Finance and Economy Co-ordinating Minister, Ngozi Okonjo-Iweala, disclosed penultimate week that Nigeria has recovered another tranche of the money the late Head of State, Sani Abacha, looted from the treasury and stashed away in Switzerland.
Ngozi Okonjo-Iwealaeal
The latest recovery of 67 million euros (N1.6 billion) is about the largest since 1999 when Abuja began the campaign for the return of stolen wealth from Europe and America.
Much loot was discovered during the Olusegun Obasanjo Presidency when Nuhu Ribadu headed the Economic and Financial Crimes Commission (EFCC). However, recovery began during the tenure of the late President Umaru Yar’Adua.
Penultimate week, President Goodluck Jonathan said an inter-ministerial committee will be set up to identify projects on which the recovered N1.6 billion will be spent.
He was not clear if the committee will be a permanent tool for managing all loot recovered from within or outside the country.
Here is a list of projects on which the committee can zero its search.
Unfinished Sure-P projects
Prelude to the protest over fuel subsidy removal in January 2012, Abuja had made a strong argument that the savings made from subsidy would be invested in public infrastructure.
It listed hundreds of projects countrywide to channel the funds, after setting up a subsidy re-investment committee. Those projects have not benefitted.
PPP projects
The government has realised that it cannot fund infrastructure alone, having caught the Public-Private-Partnership (PPP) bug. Part of the recovered money should be invested in strategic PPP projects to fast-track their completion by the 2017 deadline given by Jonathan.
Ibaka deep sea port
This project, which links wide body water in Akwa Ibom State to the Atlantic Ocean maritime route, is a vital asset conceived since colonial times.
People wonder why successive authorities responsible for developing the maritime sector have not seen the Ibaka deep sea port as a priority.
Judgement debts
Justice does not end with pronouncement of judgment by jurists. Justice is fulfilled when the aggrieved party is fully compensated or assuaged. The government owes a lot of judgment debts to groups and individuals, among them the residents of Odi in Bayelsa State.
The people of Odi suffered genocide in 2001 when the Obasanjo administration unleashed a battalion of soldiers to quell protests against ecological degradation of the place where Nigeria’s first train of crude oil export was made in 1956.
Scores of people were killed and thousands displaced.
Survivors obtained a court judgment which ordered Abuja to pay damages to Odi community. The debt is yet to be paid.
Same applies to the people of Ogoni in Rivers State who obtained a judgment from the United Nations Environmental Protection (UNEP) court.

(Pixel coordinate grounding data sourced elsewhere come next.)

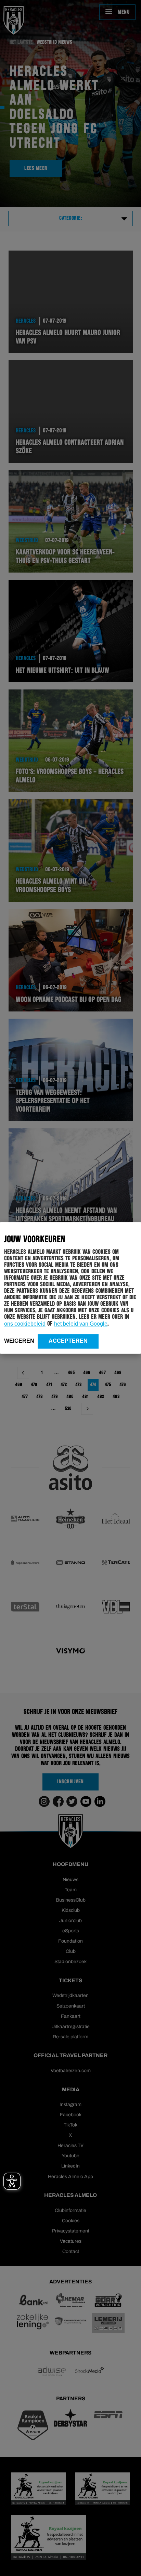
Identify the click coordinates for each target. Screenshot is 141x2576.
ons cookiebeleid (25, 1324)
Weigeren (19, 1341)
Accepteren (68, 1341)
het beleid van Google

A civil rights activist, Daniel Ebikeme, advised Abuja to “direct all recovered loots to offset the debt the government of Nigeria, past and present, owe the Niger Delta for the years of wicked degradation of the environment in spite of our generosity to this country.”
Oguta lake
The Oguta lake port project has been on the drawing board since the Second Republic. Politics of attrition has marred it.
Just like Ibaka deep sea port, Oguta lake is about 100 nautical miles into the Atlantic maritime route. Yet the government is still stuck with Lagos ports with all the political and economic risks of concentrating maritime infrastructure in one place.
Oguta lake is among projects slated to benefit from the Sure-P programme inaugurated in 2012. It is waiting to be done.
Projects billed for completion in 2017
Abuja has inaugurated many projects to be commissioned in 2017 to create jobs, develop infrastructure, grow the economy and hedge inflation. The projects can be funded with recovered funds.
Areas where the funds should not be channelled include:
EFCC
There is no need to continue to pump public funds into the Economic and Financial Crimes Commission (EFCC), which is long on propaganda, press conferences, and court arraignments but short on conviction.
Security
The military needs a total overhaul, as it has not given a good account of the N2 trillion voted for security in the past two years.
About N968.127 billion is budgeted for defence this year, from which N130.7 billion was disbursed between January and April, according to Okonjo-Iweala.
Despite the huge budget, the military does not have a single spy plane to protect the most populous country in Africa.
Public wage bill
Nigeria’s public servants earn more than they deserve. And there is no account of how previous recovered funds have been utilised. So, if the government is looking for where to spend, it should be in infrastructure.
New contracts
The inter-ministerial committee should be composed of development experts and technocrats to avoid it serving the interest of groups and formulate white elephant projects.
An economist, Tony Nnakwe, said “any recovered fund should be directed into rehabilitating infrastructure. Abacha did nothing in terms of infrastructure, he was pre-occupied with pursuing democracy activists.”